DATA LISTING:
════════════════
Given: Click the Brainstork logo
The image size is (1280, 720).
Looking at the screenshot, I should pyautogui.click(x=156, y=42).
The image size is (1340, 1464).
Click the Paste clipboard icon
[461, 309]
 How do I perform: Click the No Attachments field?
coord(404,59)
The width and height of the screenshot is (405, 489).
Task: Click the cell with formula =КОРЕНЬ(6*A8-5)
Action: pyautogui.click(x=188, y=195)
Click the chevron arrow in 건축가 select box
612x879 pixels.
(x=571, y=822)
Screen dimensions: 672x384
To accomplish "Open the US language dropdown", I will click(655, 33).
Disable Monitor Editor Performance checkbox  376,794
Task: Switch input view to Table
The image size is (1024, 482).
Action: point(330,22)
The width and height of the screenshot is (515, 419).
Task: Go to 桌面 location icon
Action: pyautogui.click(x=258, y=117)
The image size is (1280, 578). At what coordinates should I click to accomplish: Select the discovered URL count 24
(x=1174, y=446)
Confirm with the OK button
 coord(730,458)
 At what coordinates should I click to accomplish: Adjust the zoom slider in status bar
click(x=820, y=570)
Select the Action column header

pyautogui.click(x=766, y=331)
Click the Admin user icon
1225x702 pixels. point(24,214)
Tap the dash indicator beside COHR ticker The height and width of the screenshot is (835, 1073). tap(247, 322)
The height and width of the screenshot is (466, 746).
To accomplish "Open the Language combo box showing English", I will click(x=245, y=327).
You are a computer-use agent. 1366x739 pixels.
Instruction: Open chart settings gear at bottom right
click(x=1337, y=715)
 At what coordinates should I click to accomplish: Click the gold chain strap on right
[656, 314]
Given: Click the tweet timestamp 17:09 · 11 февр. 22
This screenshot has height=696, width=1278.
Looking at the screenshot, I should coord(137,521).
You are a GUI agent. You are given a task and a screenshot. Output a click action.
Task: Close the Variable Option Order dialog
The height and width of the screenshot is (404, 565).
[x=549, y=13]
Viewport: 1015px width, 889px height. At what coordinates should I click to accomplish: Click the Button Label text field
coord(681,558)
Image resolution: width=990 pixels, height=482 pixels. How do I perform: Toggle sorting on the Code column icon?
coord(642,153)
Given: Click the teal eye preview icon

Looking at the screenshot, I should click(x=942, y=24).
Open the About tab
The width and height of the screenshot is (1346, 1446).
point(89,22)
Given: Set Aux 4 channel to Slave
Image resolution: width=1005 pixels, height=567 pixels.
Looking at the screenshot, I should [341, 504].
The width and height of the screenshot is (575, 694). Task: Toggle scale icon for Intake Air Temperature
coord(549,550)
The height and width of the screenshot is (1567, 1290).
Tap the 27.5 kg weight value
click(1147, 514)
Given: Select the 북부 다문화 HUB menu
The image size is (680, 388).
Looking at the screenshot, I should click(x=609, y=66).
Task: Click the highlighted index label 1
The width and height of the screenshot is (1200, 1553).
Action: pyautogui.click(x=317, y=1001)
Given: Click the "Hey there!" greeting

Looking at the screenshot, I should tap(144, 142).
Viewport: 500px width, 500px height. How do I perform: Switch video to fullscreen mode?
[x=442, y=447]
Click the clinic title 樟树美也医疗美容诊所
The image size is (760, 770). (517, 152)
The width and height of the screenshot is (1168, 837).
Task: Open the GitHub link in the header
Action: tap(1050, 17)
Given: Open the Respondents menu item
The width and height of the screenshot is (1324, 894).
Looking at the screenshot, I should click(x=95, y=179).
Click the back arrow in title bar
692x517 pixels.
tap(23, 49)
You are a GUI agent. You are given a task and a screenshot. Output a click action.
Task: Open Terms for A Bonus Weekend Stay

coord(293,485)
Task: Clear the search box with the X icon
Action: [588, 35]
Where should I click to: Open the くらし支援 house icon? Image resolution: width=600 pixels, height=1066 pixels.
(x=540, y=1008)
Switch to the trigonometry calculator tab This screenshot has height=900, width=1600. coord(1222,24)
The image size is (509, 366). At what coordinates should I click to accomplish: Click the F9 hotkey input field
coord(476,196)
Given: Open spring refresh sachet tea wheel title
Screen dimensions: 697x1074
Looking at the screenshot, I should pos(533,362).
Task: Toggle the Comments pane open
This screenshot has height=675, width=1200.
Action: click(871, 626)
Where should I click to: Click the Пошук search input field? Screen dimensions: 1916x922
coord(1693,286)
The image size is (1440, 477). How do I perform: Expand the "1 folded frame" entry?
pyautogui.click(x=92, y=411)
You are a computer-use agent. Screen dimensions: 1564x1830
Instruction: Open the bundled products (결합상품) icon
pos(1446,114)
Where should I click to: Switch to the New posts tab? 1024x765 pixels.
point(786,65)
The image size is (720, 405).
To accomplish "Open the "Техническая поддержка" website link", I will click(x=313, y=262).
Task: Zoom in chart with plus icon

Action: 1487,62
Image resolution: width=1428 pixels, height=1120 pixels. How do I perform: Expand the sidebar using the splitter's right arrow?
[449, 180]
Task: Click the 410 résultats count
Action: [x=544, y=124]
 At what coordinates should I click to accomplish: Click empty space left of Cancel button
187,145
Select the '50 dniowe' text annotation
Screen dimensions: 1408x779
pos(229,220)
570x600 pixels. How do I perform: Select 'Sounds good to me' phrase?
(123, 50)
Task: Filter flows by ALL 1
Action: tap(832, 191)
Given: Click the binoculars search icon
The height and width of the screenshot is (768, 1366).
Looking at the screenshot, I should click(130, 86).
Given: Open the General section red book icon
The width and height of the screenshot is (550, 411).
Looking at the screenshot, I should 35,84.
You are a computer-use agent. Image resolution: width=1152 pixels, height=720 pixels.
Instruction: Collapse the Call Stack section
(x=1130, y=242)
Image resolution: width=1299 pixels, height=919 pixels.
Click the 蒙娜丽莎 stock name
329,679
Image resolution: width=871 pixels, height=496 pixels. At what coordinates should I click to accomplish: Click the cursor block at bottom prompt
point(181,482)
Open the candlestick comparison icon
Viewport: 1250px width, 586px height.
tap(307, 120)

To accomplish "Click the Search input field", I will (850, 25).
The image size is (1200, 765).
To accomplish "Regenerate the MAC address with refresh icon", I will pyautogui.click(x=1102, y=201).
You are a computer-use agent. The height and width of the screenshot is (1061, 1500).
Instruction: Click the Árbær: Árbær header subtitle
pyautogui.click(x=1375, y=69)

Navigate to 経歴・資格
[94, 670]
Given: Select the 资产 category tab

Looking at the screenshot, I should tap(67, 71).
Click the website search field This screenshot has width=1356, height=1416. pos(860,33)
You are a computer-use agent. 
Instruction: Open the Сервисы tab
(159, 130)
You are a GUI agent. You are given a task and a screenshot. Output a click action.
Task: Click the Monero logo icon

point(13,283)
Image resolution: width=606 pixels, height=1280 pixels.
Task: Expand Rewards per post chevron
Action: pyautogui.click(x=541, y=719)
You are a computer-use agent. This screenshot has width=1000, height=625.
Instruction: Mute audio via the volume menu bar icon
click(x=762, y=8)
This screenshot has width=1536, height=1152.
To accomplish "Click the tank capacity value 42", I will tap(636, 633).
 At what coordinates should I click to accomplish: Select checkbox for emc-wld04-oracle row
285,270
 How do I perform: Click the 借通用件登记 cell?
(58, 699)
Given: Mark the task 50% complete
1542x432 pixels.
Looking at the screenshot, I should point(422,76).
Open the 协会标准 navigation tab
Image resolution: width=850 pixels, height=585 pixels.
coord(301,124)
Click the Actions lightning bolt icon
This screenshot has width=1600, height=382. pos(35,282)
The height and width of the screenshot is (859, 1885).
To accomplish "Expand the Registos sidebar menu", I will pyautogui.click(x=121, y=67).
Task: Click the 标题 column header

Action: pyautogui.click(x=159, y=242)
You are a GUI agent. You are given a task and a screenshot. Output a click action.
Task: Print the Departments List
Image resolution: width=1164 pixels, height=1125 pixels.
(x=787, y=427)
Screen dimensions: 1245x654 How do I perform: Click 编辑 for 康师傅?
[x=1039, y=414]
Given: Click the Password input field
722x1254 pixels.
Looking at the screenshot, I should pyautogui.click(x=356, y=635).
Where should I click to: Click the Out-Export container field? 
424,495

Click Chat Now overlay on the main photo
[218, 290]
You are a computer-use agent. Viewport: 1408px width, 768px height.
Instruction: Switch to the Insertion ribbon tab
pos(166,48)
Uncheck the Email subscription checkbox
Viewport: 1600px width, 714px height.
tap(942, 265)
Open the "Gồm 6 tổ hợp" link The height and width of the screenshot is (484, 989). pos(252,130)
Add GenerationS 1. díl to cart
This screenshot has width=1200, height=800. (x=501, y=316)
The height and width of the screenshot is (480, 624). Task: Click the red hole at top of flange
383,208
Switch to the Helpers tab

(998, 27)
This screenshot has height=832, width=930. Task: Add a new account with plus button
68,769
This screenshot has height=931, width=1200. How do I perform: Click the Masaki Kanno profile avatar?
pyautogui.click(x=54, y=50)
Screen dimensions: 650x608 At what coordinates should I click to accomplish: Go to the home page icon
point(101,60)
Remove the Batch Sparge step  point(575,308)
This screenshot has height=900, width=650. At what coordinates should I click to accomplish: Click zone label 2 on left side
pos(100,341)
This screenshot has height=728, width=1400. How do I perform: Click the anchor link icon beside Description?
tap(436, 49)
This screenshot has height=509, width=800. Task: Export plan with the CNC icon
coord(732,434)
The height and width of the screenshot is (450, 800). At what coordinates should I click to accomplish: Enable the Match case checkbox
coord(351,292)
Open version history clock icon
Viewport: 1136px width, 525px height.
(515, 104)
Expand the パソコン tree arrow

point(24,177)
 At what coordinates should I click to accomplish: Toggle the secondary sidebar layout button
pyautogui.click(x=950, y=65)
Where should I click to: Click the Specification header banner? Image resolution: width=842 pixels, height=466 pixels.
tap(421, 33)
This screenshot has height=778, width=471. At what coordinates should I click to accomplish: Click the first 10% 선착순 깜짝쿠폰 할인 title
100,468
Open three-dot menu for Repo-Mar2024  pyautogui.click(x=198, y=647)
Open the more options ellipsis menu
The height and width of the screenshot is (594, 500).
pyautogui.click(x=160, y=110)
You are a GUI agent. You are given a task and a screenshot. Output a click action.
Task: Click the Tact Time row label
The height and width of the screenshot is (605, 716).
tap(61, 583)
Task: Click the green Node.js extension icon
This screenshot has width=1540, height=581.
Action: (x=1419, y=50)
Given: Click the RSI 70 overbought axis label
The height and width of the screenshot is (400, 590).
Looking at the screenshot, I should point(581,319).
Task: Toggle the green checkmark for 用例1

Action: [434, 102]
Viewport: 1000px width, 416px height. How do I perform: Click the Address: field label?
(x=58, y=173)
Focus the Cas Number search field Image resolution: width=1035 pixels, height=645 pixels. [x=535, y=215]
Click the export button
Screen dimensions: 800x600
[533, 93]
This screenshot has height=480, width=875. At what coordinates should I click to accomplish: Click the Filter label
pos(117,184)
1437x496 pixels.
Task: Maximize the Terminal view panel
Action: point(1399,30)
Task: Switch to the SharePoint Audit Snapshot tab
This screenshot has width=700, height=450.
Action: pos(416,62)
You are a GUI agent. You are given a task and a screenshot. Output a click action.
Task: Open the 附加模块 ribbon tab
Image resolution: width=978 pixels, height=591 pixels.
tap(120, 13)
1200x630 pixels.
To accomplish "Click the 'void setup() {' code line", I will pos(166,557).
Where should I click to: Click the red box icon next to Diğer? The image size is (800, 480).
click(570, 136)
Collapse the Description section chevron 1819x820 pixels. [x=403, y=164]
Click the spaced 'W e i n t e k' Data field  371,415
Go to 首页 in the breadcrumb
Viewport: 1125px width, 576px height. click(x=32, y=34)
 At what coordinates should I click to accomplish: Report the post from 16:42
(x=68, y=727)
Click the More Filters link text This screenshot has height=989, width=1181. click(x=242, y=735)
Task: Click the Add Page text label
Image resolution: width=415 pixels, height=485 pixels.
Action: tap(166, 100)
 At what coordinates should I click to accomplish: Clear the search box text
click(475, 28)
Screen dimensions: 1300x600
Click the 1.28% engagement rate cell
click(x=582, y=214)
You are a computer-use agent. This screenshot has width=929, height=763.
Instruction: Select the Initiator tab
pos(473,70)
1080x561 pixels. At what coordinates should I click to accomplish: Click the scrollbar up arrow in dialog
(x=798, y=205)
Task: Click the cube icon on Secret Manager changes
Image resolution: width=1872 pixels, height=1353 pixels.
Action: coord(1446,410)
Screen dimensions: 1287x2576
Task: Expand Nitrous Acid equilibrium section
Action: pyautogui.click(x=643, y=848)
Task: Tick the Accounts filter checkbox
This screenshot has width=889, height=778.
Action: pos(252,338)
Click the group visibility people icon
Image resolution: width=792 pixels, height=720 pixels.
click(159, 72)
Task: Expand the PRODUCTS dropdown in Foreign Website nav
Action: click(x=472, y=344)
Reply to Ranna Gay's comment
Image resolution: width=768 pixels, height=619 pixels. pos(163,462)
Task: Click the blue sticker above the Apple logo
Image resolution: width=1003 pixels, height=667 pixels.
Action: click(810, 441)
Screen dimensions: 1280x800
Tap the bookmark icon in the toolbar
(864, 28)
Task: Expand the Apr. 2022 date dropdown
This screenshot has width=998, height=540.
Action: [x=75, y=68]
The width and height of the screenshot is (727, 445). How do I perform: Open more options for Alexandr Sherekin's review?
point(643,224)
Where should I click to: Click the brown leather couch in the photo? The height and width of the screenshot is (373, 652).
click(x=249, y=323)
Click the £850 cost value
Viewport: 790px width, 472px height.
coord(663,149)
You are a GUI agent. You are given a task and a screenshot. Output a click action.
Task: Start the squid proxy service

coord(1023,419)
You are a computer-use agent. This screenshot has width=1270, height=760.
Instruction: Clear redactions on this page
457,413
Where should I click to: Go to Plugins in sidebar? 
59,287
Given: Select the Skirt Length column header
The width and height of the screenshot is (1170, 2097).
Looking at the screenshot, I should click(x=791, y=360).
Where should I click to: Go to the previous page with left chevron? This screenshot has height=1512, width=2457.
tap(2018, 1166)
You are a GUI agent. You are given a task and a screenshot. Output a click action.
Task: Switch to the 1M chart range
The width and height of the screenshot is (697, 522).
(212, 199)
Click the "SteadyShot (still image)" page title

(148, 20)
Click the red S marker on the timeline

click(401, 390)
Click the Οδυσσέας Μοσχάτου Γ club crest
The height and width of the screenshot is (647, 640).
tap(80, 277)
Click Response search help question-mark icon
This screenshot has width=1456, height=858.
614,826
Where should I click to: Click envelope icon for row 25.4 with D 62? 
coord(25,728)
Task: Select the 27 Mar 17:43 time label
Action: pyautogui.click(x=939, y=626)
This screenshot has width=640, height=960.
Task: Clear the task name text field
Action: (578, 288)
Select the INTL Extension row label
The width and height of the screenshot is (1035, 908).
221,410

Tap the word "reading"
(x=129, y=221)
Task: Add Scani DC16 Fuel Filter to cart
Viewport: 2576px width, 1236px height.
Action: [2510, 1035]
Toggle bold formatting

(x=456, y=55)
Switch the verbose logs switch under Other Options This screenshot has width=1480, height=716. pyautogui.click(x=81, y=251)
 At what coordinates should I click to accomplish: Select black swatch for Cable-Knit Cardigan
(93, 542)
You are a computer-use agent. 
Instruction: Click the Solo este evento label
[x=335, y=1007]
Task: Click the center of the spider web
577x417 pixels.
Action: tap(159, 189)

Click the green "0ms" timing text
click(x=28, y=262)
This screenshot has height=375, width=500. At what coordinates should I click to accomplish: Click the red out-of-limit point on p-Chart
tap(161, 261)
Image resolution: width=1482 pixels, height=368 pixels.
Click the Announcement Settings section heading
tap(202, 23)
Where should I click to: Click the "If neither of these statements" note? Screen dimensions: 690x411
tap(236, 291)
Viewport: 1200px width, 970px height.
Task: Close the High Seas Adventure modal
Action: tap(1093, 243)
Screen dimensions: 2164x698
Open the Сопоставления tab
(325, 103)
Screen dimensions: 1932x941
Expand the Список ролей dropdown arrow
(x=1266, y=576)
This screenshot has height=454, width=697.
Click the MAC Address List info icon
════════════════
WORK TASK:
Above this instruction are the records; retype exactly the lines from the one containing "Tap the 27.5 kg weight value" up to and including the one containing "Task: Click the highlighted index label 1".

ANSWER FOR THE TASK:
Tap the 27.5 kg weight value
click(1147, 514)
Given: Select the 북부 다문화 HUB menu
The image size is (680, 388).
Looking at the screenshot, I should click(x=609, y=66).
Task: Click the highlighted index label 1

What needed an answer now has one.